Figure 3.

CaM activation is required for Cdc42 activation and FSS‐stimulated endocytosis. (A) FRET ratios were monitored in OK cells transfected with the Raichu‐Cdc42 under static conditions. The calmodulin activator Calp3 (5 μmol/L) was added at 10 min (arrowhead). The mean ± SEM of three independent experiments is plotted. Profiles for static versus static + Calp3 are significantly different from each other (P < 0.001) by two‐way ANOVA. (B) FRET measurements of OK cells transfected with the Raichu‐Cdc42‐ transfected OK cells were maintained under static conditions or exposed to 0.1 dyne/cm² FSS for 30 min starting at 10 min (arrowhead). The calmodulin inhibitor W13 (60 μmol/L) was included where indicated.

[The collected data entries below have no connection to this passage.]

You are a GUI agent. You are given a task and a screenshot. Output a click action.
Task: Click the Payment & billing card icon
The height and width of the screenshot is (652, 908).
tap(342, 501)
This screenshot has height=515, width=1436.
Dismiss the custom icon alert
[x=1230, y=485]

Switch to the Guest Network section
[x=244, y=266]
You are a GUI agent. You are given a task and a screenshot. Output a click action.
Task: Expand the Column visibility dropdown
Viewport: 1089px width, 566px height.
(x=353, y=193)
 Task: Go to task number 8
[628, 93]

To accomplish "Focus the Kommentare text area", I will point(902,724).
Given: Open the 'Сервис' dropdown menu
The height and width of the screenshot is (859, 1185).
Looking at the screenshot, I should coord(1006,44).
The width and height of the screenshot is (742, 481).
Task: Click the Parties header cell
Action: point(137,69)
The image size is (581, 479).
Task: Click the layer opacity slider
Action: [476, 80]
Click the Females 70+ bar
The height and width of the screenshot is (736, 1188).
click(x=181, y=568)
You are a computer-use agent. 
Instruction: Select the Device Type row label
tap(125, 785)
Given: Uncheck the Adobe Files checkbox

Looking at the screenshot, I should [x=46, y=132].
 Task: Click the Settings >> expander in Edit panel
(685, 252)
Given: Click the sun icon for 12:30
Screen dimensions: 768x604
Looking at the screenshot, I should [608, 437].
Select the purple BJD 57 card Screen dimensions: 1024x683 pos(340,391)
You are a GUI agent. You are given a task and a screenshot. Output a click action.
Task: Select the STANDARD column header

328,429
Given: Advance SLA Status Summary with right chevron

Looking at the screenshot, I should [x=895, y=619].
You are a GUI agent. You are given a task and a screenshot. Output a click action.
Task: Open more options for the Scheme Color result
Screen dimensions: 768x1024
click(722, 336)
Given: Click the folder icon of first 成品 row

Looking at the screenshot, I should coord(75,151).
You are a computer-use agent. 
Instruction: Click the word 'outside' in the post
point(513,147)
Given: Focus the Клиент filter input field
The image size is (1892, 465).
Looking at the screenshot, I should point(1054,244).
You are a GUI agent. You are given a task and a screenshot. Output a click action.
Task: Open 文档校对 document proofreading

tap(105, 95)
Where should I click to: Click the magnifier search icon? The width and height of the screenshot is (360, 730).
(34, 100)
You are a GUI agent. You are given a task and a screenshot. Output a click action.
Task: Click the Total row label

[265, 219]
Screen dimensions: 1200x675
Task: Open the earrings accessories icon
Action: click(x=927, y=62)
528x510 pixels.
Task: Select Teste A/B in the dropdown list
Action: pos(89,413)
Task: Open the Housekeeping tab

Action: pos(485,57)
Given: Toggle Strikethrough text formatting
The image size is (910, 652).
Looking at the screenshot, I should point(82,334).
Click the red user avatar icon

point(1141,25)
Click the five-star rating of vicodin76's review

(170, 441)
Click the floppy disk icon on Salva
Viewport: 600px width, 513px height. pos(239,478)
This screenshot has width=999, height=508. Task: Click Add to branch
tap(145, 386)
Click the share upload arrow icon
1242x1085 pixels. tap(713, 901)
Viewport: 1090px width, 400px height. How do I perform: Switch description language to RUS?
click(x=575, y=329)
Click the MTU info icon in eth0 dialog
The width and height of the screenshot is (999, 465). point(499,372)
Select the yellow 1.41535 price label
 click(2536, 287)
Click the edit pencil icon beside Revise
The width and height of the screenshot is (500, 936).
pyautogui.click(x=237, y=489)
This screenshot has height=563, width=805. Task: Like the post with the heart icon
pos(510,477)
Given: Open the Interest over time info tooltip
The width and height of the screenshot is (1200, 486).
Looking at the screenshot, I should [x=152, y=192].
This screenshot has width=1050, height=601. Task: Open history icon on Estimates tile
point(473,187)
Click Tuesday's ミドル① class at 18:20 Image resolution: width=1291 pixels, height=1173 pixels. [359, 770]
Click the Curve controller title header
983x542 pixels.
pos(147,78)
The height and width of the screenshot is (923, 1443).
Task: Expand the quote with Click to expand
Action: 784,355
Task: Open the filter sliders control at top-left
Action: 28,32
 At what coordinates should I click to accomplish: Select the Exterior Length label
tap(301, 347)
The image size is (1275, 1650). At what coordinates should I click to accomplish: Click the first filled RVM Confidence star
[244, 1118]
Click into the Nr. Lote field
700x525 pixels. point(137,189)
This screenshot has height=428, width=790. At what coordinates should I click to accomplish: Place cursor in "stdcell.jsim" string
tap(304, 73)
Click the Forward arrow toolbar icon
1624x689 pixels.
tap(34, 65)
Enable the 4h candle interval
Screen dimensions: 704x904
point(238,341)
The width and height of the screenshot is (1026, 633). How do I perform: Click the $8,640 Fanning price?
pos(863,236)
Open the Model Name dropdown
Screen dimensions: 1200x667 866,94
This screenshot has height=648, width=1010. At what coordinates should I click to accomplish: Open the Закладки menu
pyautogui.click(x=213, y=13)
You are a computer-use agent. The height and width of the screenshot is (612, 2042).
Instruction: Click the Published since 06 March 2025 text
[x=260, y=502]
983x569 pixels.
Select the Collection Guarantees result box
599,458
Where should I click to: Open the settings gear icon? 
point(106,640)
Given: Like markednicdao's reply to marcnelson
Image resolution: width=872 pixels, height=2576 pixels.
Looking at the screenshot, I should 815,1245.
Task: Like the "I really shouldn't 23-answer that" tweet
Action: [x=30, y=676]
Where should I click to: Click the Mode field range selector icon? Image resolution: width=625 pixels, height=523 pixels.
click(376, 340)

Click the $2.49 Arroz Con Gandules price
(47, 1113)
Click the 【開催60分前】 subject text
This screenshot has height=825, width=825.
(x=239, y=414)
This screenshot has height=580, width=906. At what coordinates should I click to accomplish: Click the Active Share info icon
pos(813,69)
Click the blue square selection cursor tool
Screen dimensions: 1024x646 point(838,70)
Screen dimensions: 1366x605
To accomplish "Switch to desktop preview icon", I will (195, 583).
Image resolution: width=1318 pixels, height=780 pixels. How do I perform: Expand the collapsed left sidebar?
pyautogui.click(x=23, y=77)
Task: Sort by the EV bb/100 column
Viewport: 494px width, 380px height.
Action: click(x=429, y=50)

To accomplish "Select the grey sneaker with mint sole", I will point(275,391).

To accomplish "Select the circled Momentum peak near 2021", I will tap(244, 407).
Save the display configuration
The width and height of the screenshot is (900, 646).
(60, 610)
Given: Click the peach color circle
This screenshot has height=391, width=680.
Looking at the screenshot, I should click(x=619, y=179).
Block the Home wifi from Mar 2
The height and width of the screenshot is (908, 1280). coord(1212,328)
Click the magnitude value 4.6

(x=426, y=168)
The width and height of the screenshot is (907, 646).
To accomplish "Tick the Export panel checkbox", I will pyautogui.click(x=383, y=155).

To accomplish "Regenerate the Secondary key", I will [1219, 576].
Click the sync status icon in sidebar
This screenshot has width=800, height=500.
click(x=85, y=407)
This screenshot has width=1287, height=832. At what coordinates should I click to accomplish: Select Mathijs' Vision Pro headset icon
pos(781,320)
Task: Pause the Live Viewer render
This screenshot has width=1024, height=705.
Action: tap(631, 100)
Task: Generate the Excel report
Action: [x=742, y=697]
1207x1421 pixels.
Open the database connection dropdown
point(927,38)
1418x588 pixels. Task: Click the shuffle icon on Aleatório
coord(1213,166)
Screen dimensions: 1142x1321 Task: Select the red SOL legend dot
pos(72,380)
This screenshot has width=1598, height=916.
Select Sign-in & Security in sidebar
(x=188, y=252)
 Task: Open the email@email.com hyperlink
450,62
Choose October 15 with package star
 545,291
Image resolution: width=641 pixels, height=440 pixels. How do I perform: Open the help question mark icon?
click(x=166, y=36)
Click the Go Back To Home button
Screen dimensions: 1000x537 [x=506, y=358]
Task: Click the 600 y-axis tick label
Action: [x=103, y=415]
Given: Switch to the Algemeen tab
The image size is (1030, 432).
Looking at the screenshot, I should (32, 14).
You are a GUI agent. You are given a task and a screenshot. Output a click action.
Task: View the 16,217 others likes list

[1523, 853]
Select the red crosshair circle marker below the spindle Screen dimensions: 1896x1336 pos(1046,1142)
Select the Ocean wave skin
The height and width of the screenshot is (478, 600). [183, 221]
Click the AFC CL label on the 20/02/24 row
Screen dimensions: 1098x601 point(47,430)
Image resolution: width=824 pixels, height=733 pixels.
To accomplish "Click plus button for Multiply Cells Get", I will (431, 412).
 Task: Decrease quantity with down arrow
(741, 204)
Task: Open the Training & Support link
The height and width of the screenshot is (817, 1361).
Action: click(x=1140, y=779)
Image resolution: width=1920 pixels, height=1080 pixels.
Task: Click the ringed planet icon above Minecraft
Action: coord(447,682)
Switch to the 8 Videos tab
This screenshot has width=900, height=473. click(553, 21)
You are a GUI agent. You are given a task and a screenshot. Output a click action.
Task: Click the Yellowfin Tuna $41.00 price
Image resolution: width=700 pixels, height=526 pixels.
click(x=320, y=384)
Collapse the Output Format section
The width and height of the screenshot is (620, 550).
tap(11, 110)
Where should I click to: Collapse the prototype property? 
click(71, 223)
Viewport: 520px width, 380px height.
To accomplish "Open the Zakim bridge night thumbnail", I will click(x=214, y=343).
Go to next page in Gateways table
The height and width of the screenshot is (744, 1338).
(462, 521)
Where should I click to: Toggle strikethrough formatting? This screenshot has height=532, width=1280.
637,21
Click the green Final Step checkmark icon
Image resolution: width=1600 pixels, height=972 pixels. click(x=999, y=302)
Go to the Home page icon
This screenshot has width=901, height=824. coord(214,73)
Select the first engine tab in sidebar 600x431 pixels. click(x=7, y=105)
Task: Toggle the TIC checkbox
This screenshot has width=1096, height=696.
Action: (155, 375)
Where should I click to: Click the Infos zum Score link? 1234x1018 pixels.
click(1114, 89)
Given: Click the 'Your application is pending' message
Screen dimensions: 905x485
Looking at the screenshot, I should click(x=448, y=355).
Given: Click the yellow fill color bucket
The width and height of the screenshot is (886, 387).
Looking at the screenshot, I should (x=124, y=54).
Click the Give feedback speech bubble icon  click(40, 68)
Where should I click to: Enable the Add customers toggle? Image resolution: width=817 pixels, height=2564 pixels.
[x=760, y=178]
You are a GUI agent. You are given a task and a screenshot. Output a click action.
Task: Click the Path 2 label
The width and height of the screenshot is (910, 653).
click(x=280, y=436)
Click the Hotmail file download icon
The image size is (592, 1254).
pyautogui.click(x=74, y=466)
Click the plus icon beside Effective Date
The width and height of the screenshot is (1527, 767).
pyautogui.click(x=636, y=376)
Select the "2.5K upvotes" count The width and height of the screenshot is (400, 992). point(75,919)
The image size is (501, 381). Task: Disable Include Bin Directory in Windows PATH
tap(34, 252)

Data (mean ± SEM) from three independent experiments are plotted. Profiles for all conditions are significantly different from each other (P < 0.001) by two‐way ANOVA. (C) Calp3 increases albumin uptake under static conditions. Data from seven experiments are plotted, and the bar shows the mean uptake for each condition. Representative images from a separate experiment in which cells were fixed and albumin uptake imaged using confocal microscopy are shown above each bar. Scale bar: 25 μm. (D) W13 inhibits albumin uptake in response to FSS. Data from three experiments are plotted, and the bar shows the mean uptake for each condition. Representative images from a separate experiment in which cells were fixed and albumin uptake imaged using confocal microscopy are shown above each bar. Scale bar: 25 μm.